- [What is being asked]: Having located "This screenshot has", write out its line and the remaining lines of the material exactly, the last one included, but not the pictures.

- [Excerpted data]:

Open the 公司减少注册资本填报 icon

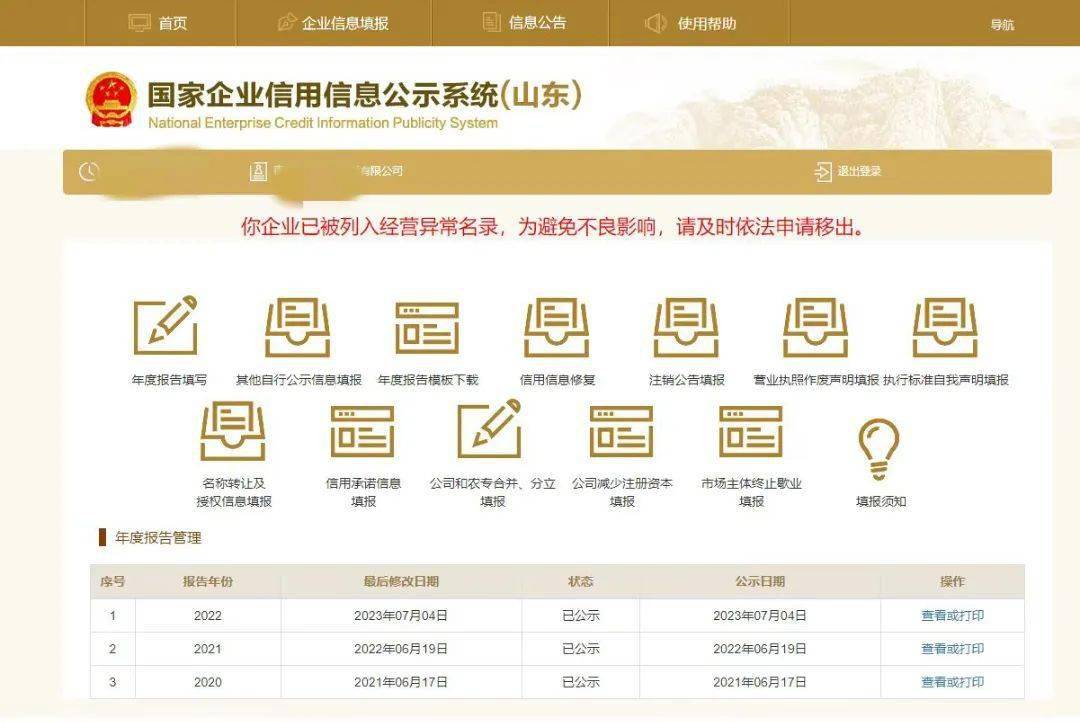coord(620,430)
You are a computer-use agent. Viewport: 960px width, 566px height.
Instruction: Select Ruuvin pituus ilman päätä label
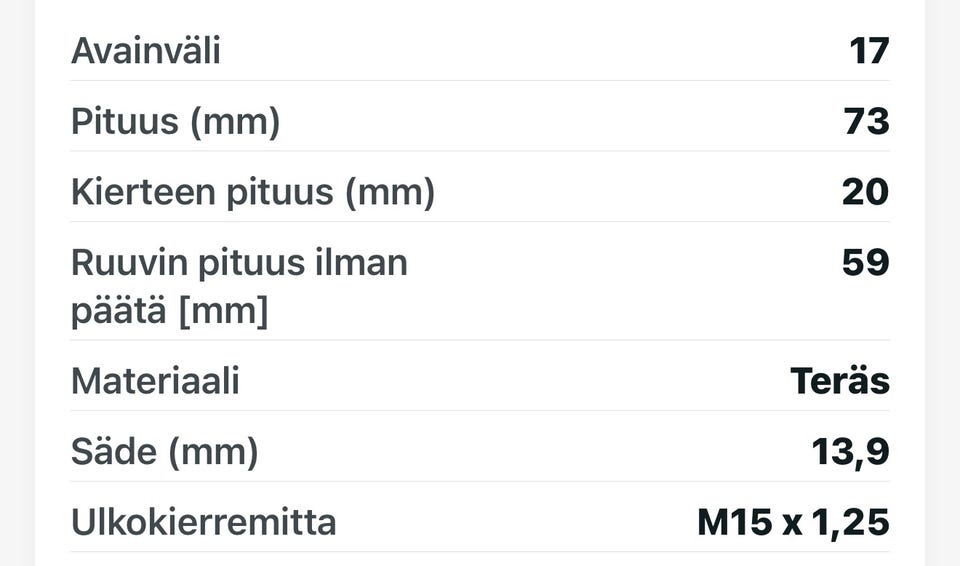point(239,286)
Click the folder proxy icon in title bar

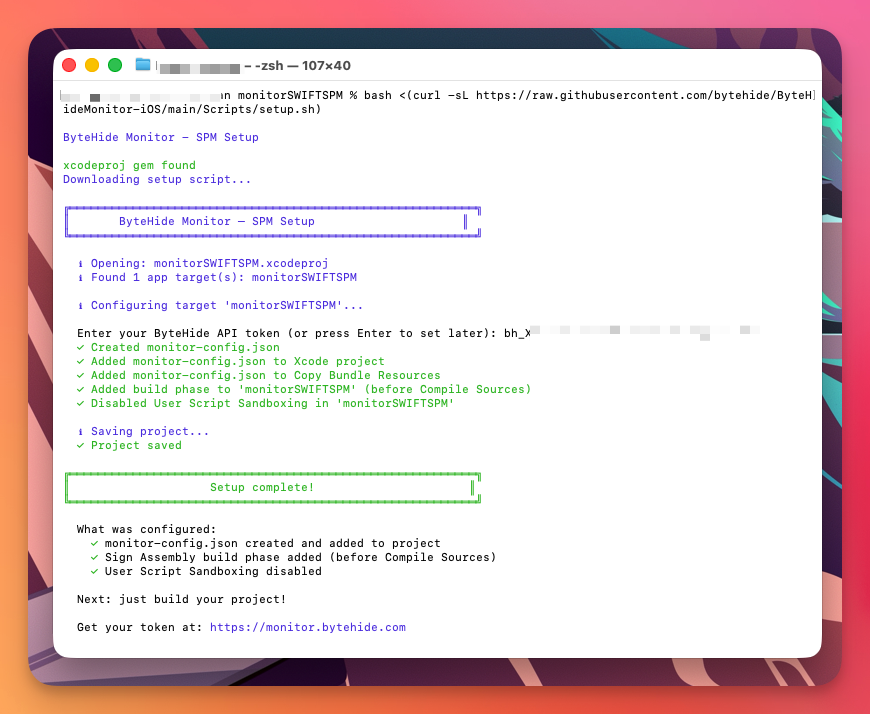[x=142, y=64]
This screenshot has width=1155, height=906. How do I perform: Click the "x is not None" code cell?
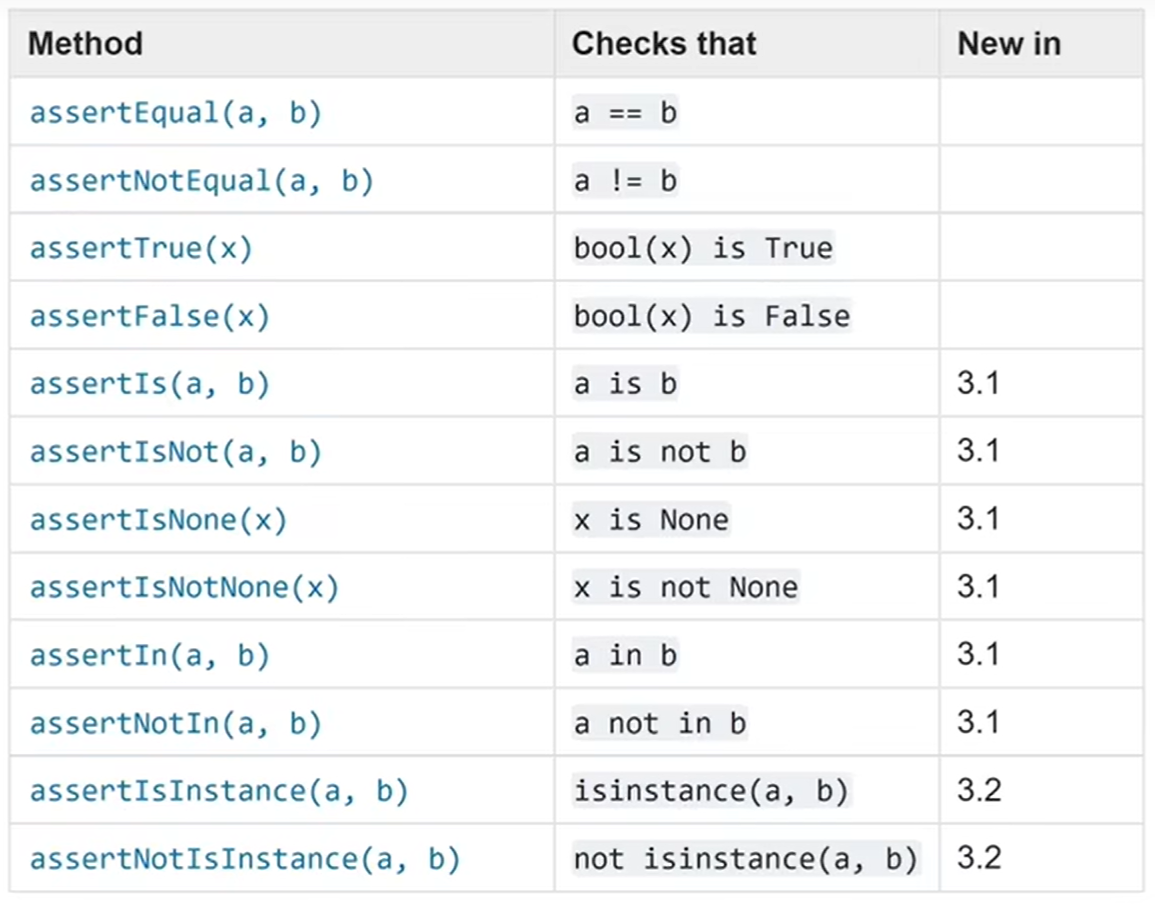click(685, 587)
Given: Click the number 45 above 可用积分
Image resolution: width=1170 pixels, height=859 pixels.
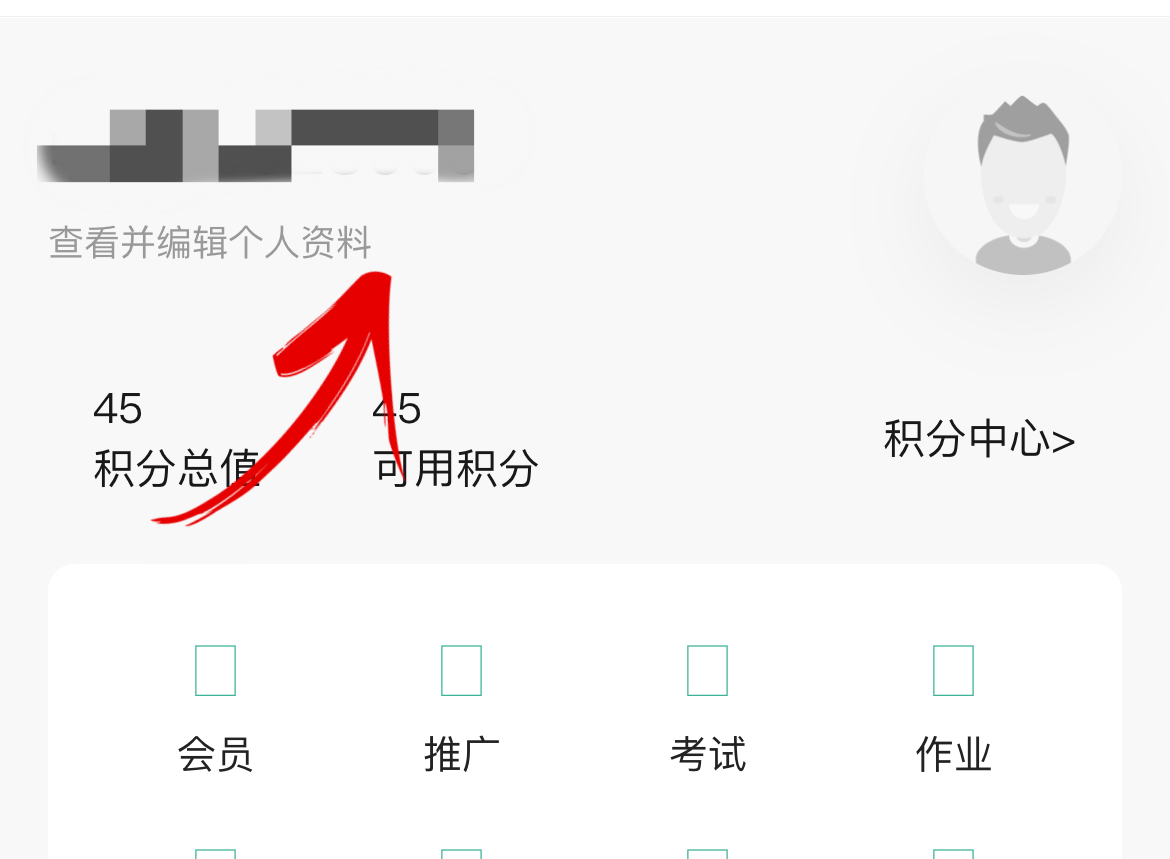Looking at the screenshot, I should point(397,409).
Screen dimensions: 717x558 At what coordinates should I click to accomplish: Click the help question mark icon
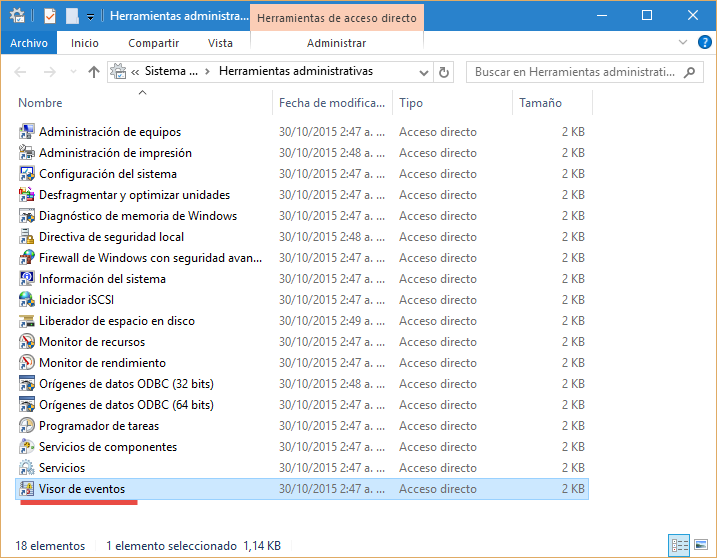coord(702,43)
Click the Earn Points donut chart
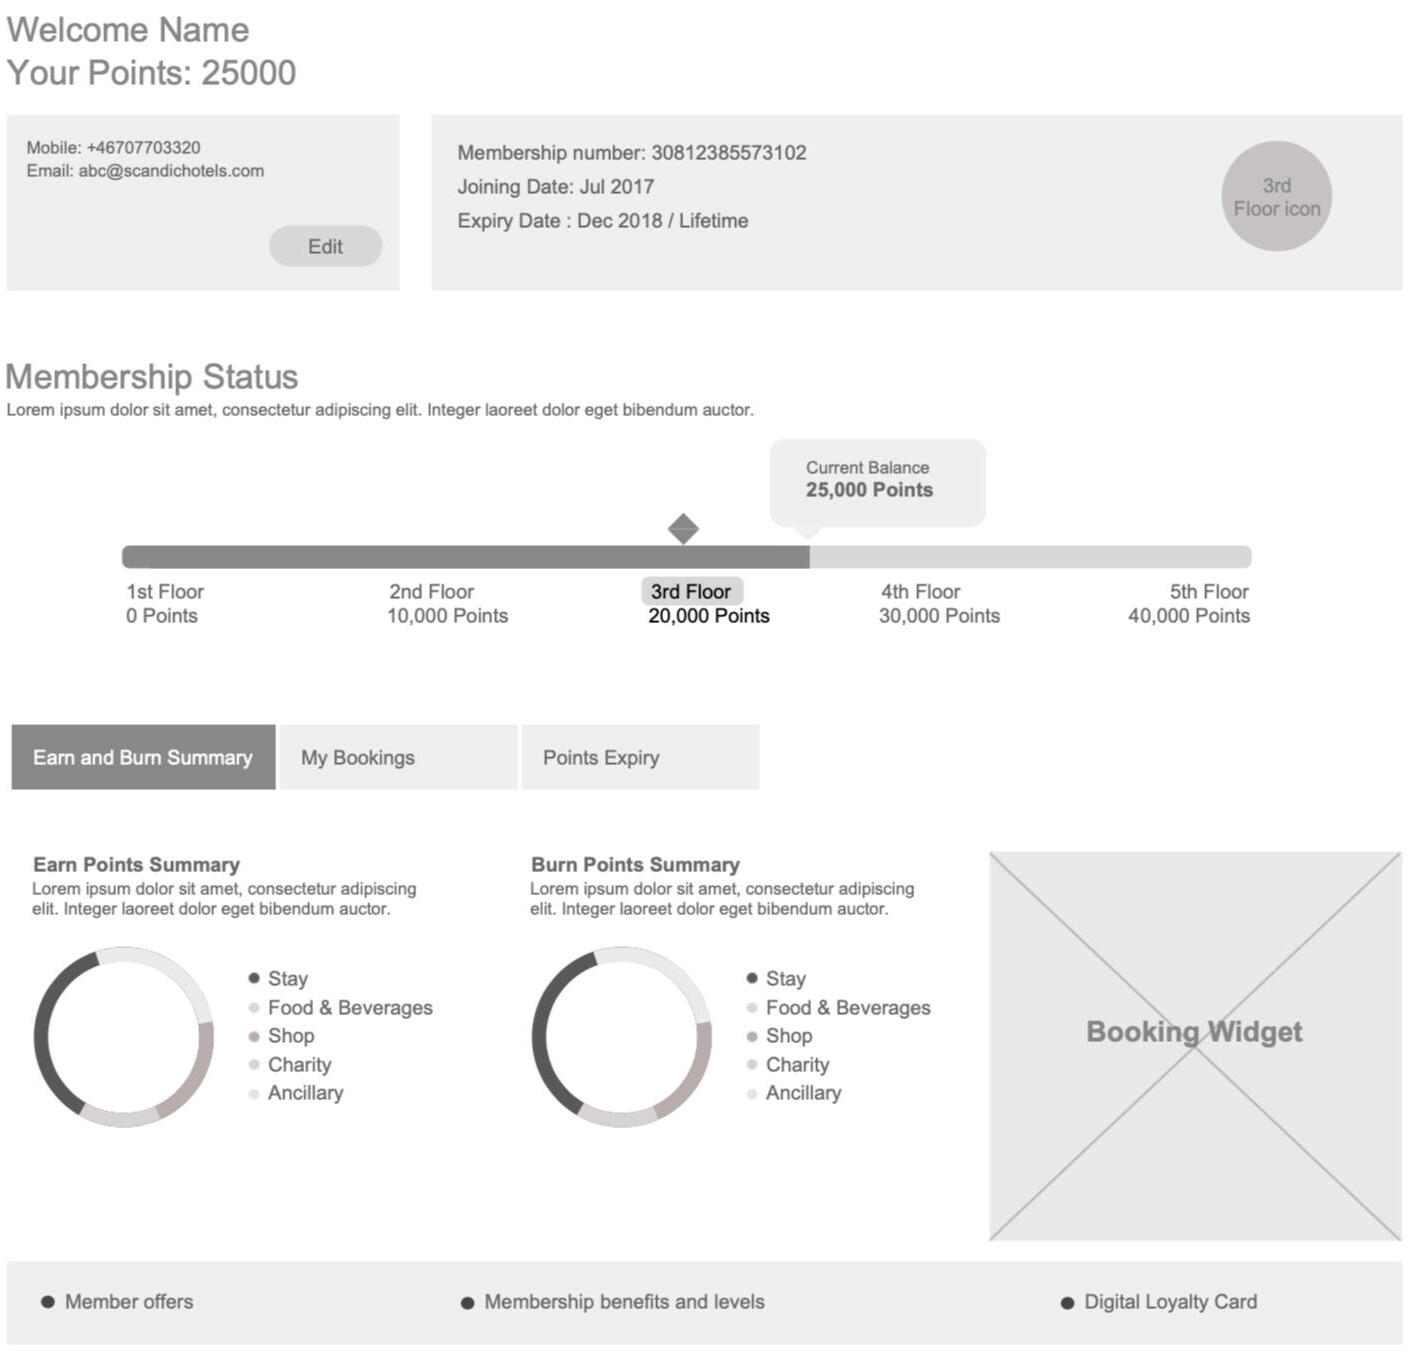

- [Written answer]:
This screenshot has width=1155, height=906. How do I perform: Click the "x is not None" code cell?
click(685, 587)
Given: Click the number 45 above 可用积分
Image resolution: width=1170 pixels, height=859 pixels.
Looking at the screenshot, I should point(397,409).
Screen dimensions: 717x558 At what coordinates should I click to accomplish: Click the help question mark icon
coord(702,43)
Click the Earn Points donut chart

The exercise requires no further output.